Preparing for a big day of minor explosions tomorrow, the PostScript bunker has itself a pretty sharp red, white and blue asbestos suit and three packages of raw hot dogs that we will not cook because fire is scary and raw meat is good for the immune system. And that is all now patriotic, because PostScript’s health is now a national concern! (Hey, delicious cookies raising PostScript’s BMI, why do you HATE AMERICA?)

But we digress.

Michael Gerson’s column today raises another national concern — that the Supreme Court’s recent decision upholding Obamacare was politically motivated rather than constitutionally inspired. Gerson argued that Chief Justice John Roberts sided with the liberal wing not only in his vote but in the idea that the Supreme Court should be working for social justice rather than upholding the intent of the Founding Fathers, as expressed by them in the Founding Documents. (He also awesomely quoted “The Simpsons’ ” jokes about Earl Warren along the way.)

Commenters, however, wondered a bit at Gerson’s trashing of the memory of Warren. (Yes, it is true that Eisenhower regretted the nomination — but that doesn’t mean Ike was right.)

cbl55 remembers Warren fondly:

I remember the thousands and thousands of people who came to see Earl Warren’s body lying in state after he died. The “spectre of Earl Warren” held an honorable place in our public life and memory.

and chaos1 argues that the Supreme Court’s decisions for social justice were pretty important and necessary:

Yes, like that gosh-darned Brown v. Board of Education decision. Whatever happened to states’ rights, eh Gerson?

And they also think this is hardly the first example of politics interfering with court decisions.

joachim1 doesn’t see how we could expect anything different, given our appointment process:

Supreme Court justices should not be “sure things” to either side of the political divide, yet this is what the entire nomination and confirmation process has come to. Nominees are coached to lie about their true beliefs to get confirmed, and once on the bench, are expected to repay their sponsors with predictable rulings. Sadly, this flies in the face of the independent judiciary envisioned by our Founders, whose thinking is so often cited by politicians, and the SCOTUS itself.

outofthebox1 finds three reasons why Roberts did what he did, all of them political:

Clearly the danger here is that the Court loses credibility every time it tries to make up rules to get the result it thinks it’s supposed to get, for whatever reason, left or right.

So Roberts took the course he chose, and I think for three reasons.

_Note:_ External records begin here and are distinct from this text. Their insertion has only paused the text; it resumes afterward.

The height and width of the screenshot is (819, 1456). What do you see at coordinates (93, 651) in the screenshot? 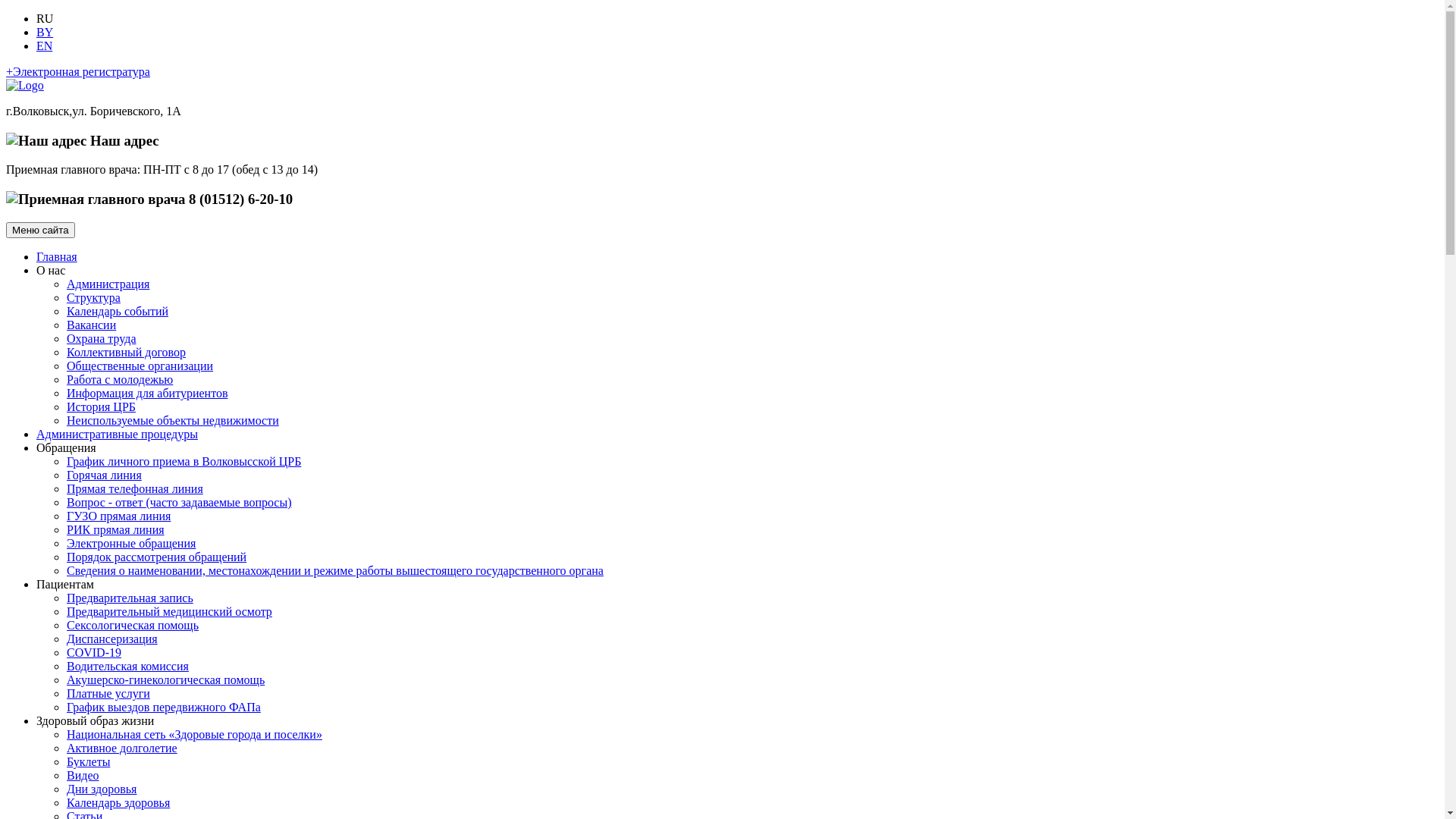
I see `'COVID-19'` at bounding box center [93, 651].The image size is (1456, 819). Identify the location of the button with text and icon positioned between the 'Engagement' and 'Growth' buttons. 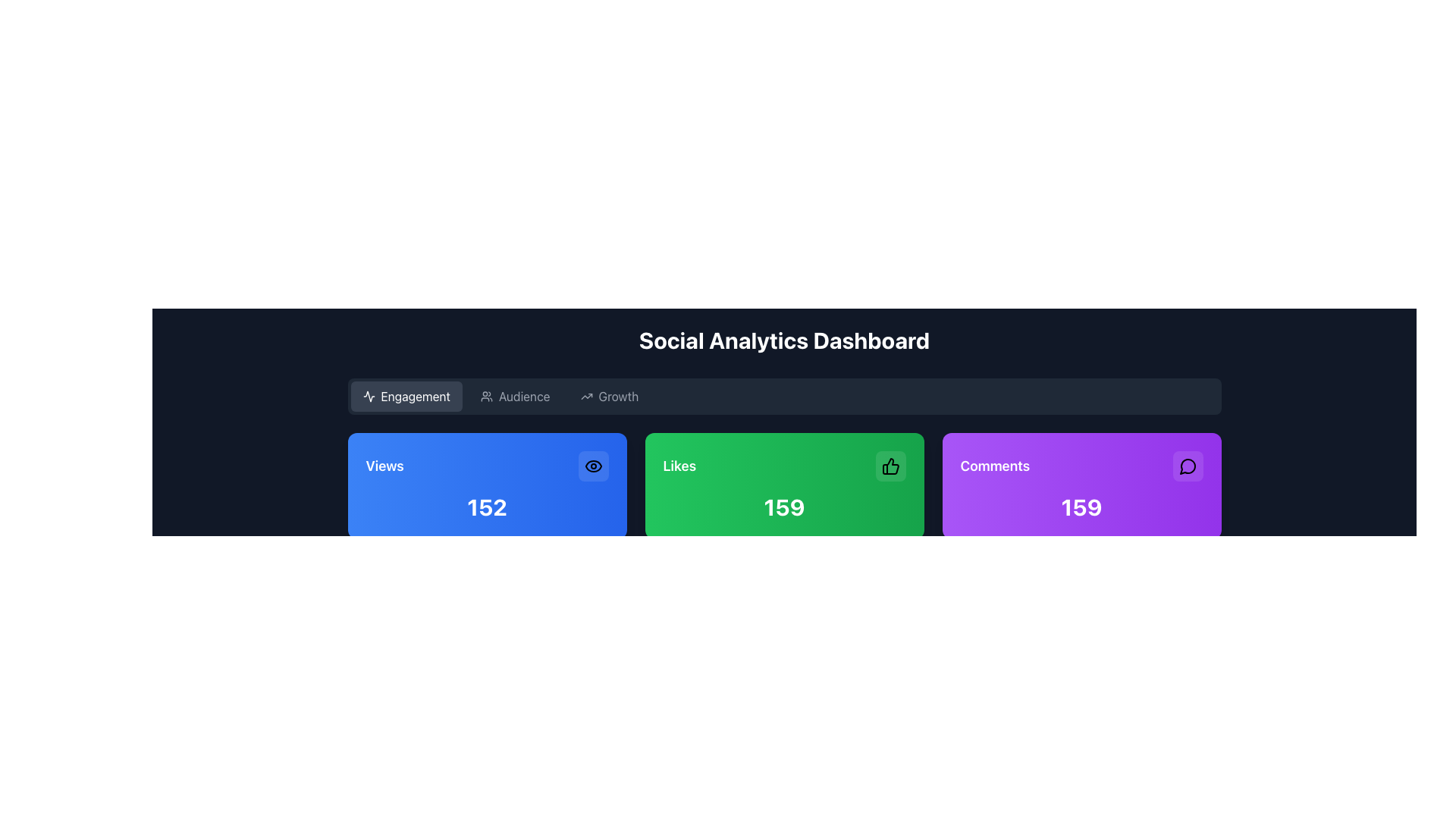
(515, 396).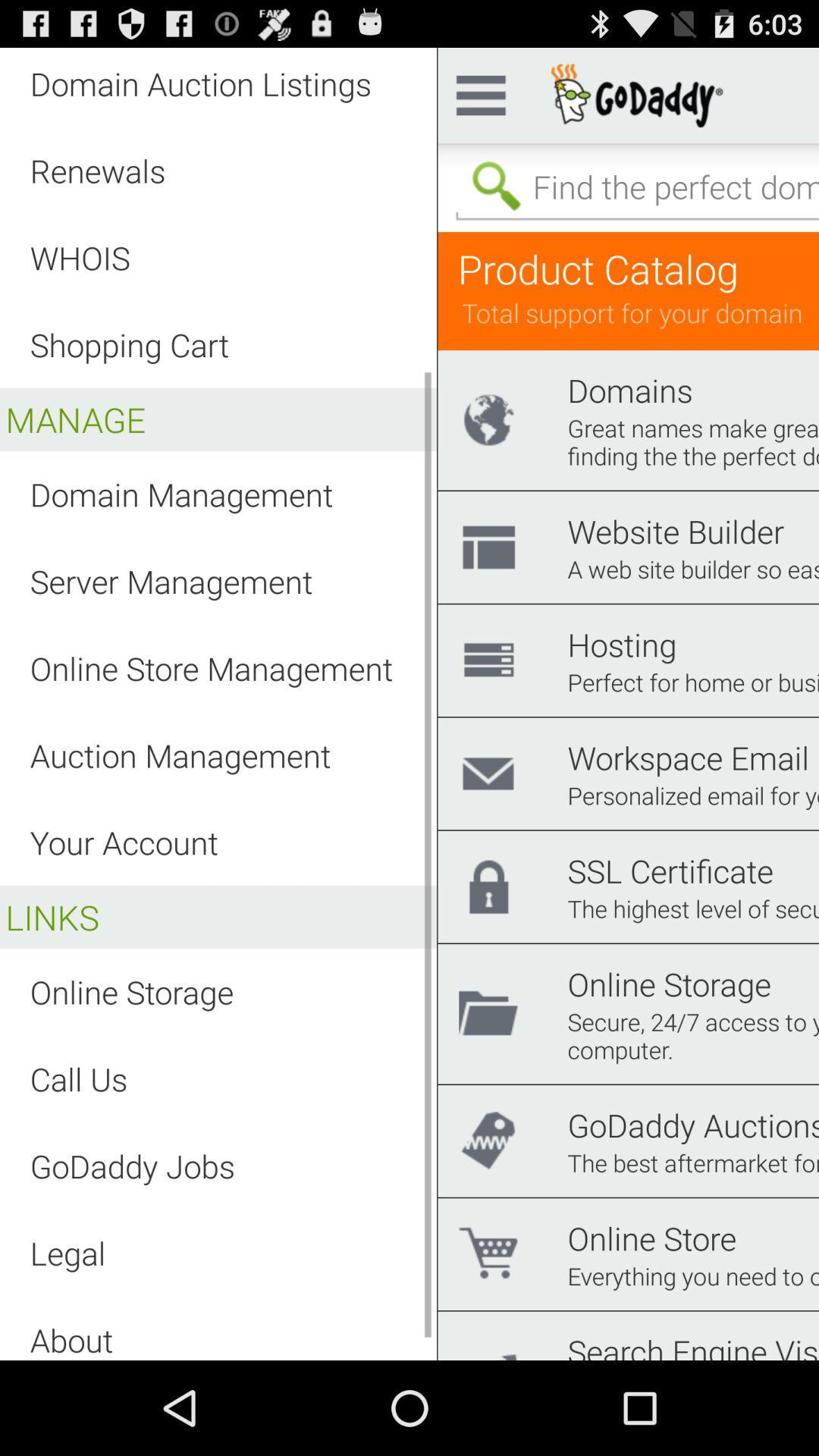 The height and width of the screenshot is (1456, 819). What do you see at coordinates (693, 1345) in the screenshot?
I see `the search engine visibility` at bounding box center [693, 1345].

One is that the recent history of Court decisions in challenging cases, all with the same groups on each side of 5-4, gave the appearance that the Spoils System from the 19th century had returned, so Roberts wanted to break that pattern. In truth, this case is actually the exception that proves the rule. If it’s so shocking that Roberts would take the liberal position, isn’t that a clear indication that we all know he’s a bought and paid for conservative?

The second reason is that I think in the short term, this decision helps the GOP raise funds from its base and activates its true believers.

The third reason is that in the long term, health care reform will become very popular, and Roberts wants his legacy to reflect his fine upstanding willingness to exercise judicial restraint to have allowed it to move forward.

All these factors really make the Court look weaker and more like a political body than the respected, sober institution we’ve traditionally thought it was.

We think that was well-reasoned, but a bit cynical, so we won’t end with it.  We're going to try and be apolitical now:  Happy Fourth of July, everyone! Happy America!  If you get a chance, stand up next to yourself and defend her still today.  And eat some unwashed produce.